§ Written problem 1
Copy the entries word for word, starting at the very beginning of the entries and going on through the line that contains "coord(70,268)". Leave the pictures out of your copy.

Signed-off-by: Dominik Csapak <d.csapak@proxmox.com>
---
does not have to be applied. it only makes (IMHO) the code more readable
 src/tape/media_catalog.rs | 35 ++++++++++++++++++++---------------
 1 file changed, 20 insertions(+), 15 deletions(-)

diff --git a/src/tape/media_catalog.rs b/src/tape/media_catalog.rs
index 6a9c8ce1..c88a4306 100644
--- a/src/tape/media_catalog.rs
+++ b/src/tape/media_catalog.rs
@@ -31,9 +31,14 @@ use crate::{
     },
 };
 
+type Store = String;
+type Snapshot = String;
+type FileNr = u64;
+type Chunk = [u8; 32];
+
 pub struct DatastoreContent {
-    pub snapshot_index: HashMap<String, u64>, // snapshot => file_nr
-    pub chunk_index: HashMap<[u8;32], u64>, // chunk => file_nr
+    pub snapshot_index: HashMap<Snapshot, FileNr>,
+    pub chunk_index: HashMap<Chunk, FileNr>,
 }
 
 impl DatastoreContent {
@@ -61,11 +66,11 @@ pub struct MediaCatalog  {
 
     log_to_stdout: bool,
 
-    current_archive: Option<(Uuid, u64, String)>, // (uuid, file_nr, store)

§ Written problem 2
Answer these questions about the patch:
(a) How many insertions and how many deletions does the patch report?
(b) Which type does the alias FileNr stand for?
(c) Which file does the patch modify?

§ Data rows
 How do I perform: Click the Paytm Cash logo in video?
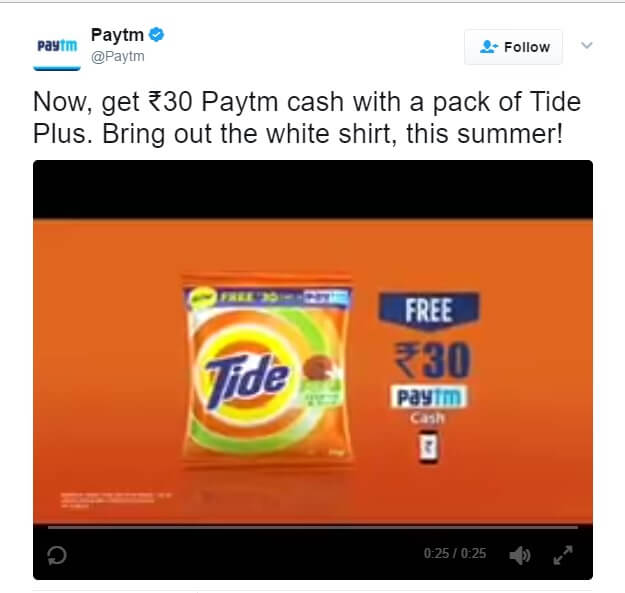pos(428,403)
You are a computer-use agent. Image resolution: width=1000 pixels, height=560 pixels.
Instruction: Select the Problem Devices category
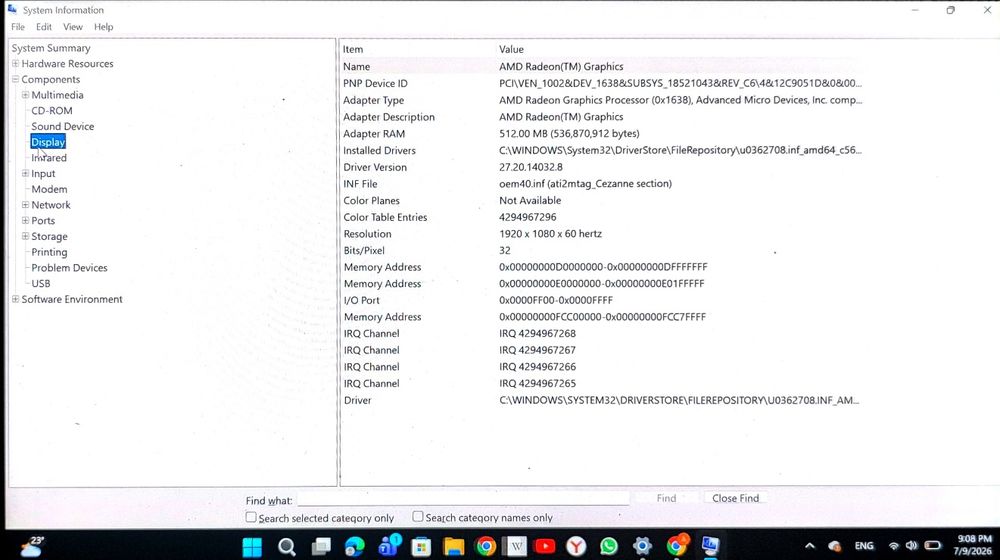coord(70,268)

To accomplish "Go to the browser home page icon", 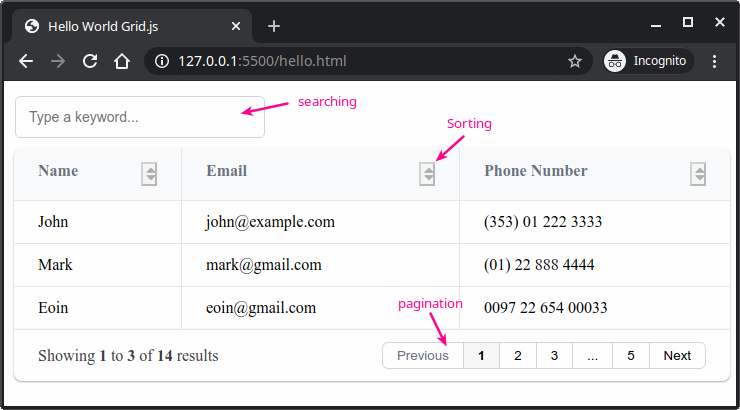I will click(x=121, y=61).
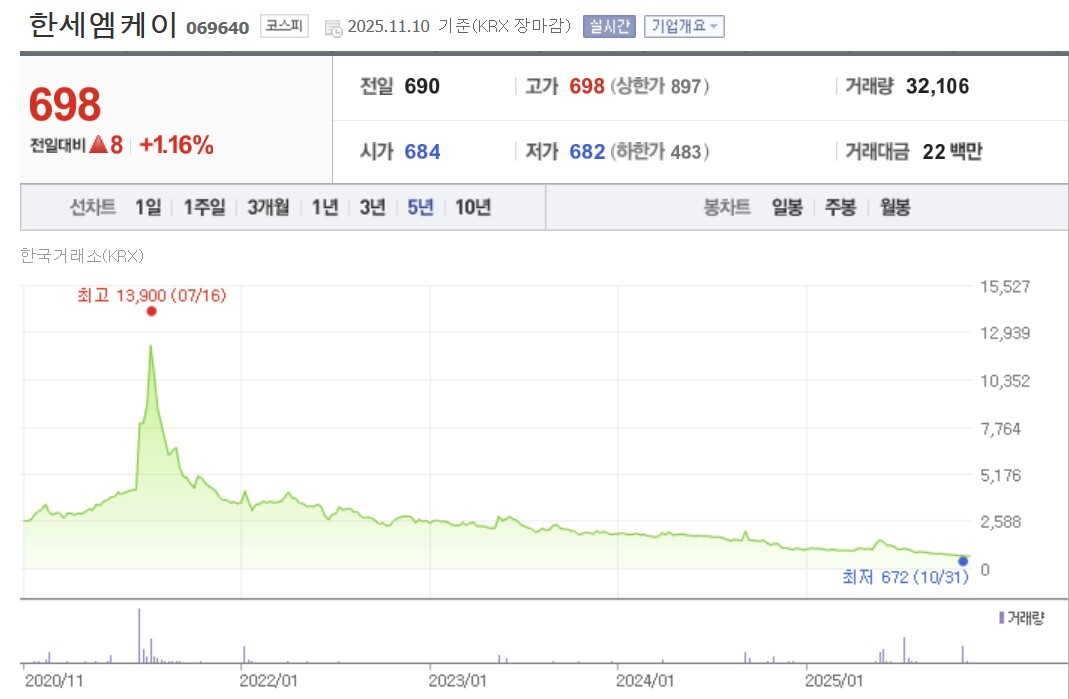Screen dimensions: 1069x699
Task: Click the blue dot at the 최저 672 low
Action: tap(963, 560)
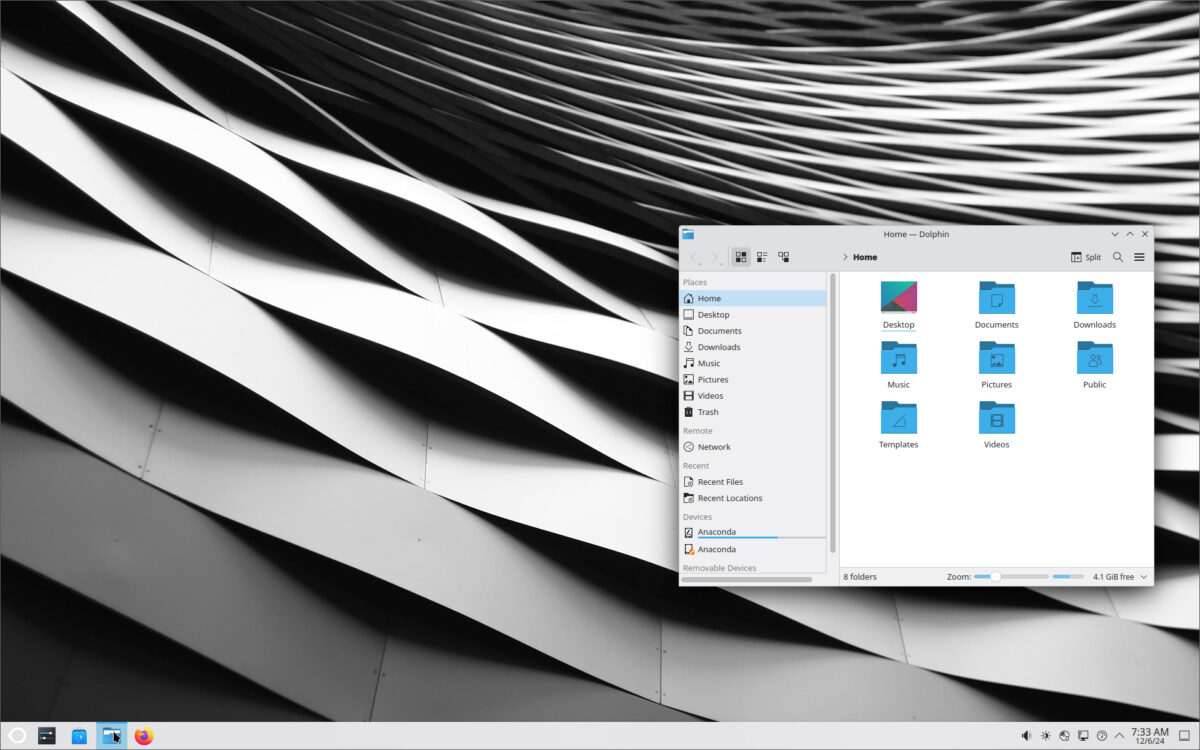Open the Dolphin hamburger menu
Screen dimensions: 1200x750
point(1139,257)
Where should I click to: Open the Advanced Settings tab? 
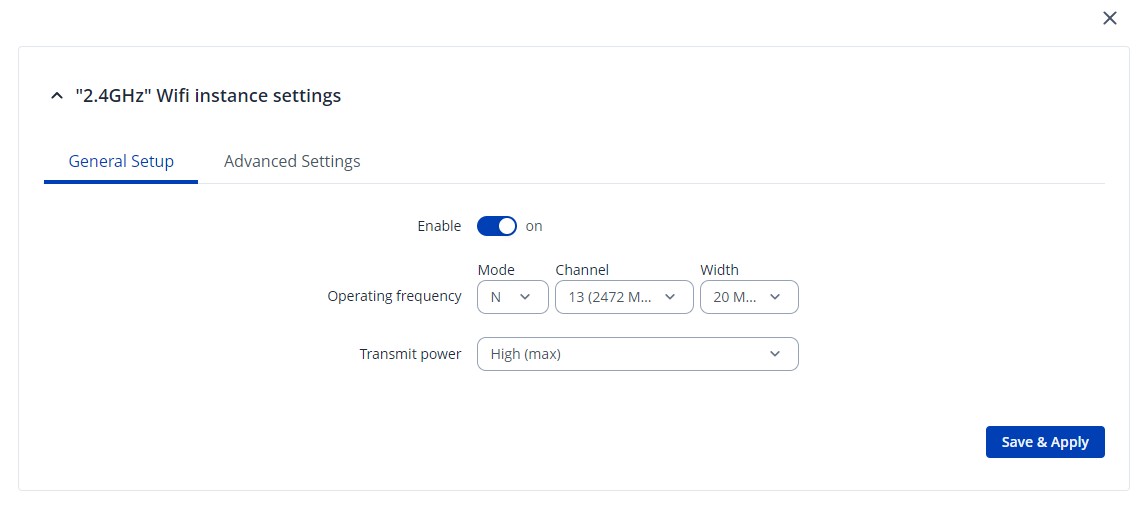292,161
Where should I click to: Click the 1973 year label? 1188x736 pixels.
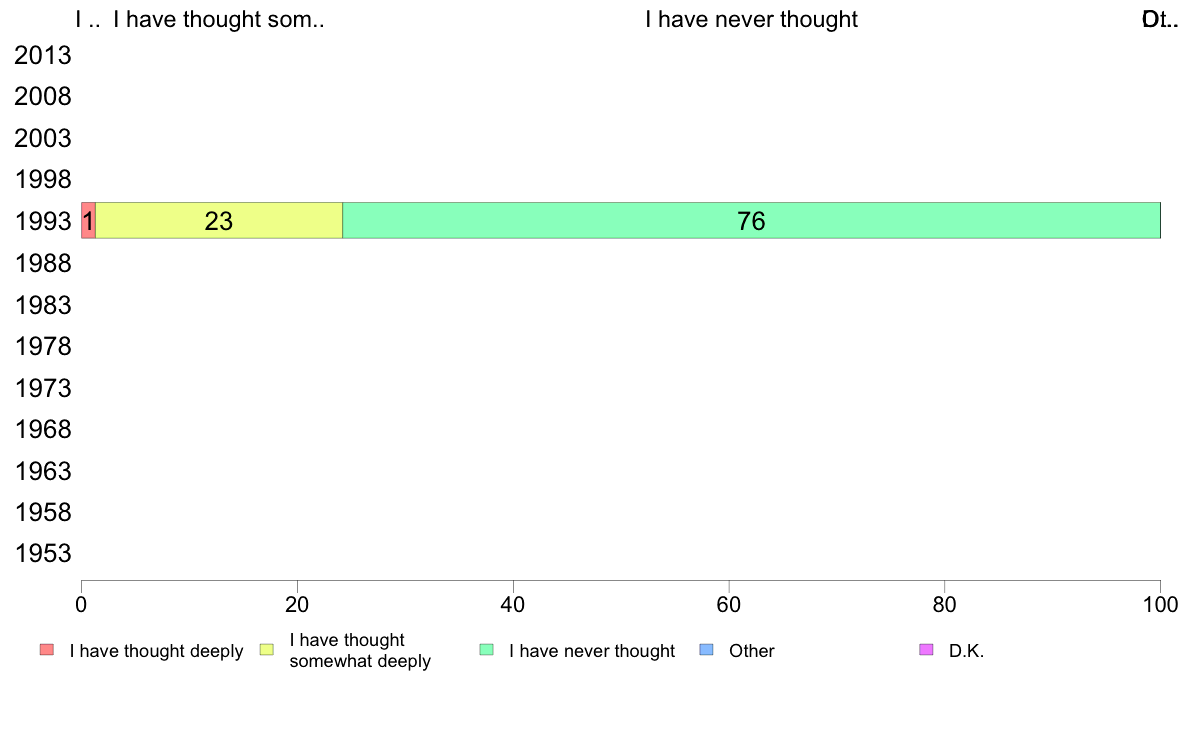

§ Correct output 1
 How do I perform: Click the Paytm Cash logo in video?
pos(428,403)
You are a computer-use agent. Image resolution: width=1000 pixels, height=560 pixels.
Instruction: Select the Problem Devices category
coord(70,268)

§ Correct output 2
(a) 20 insertions and 15 deletions.
(b) u64.
(c) src/tape/media_catalog.rs.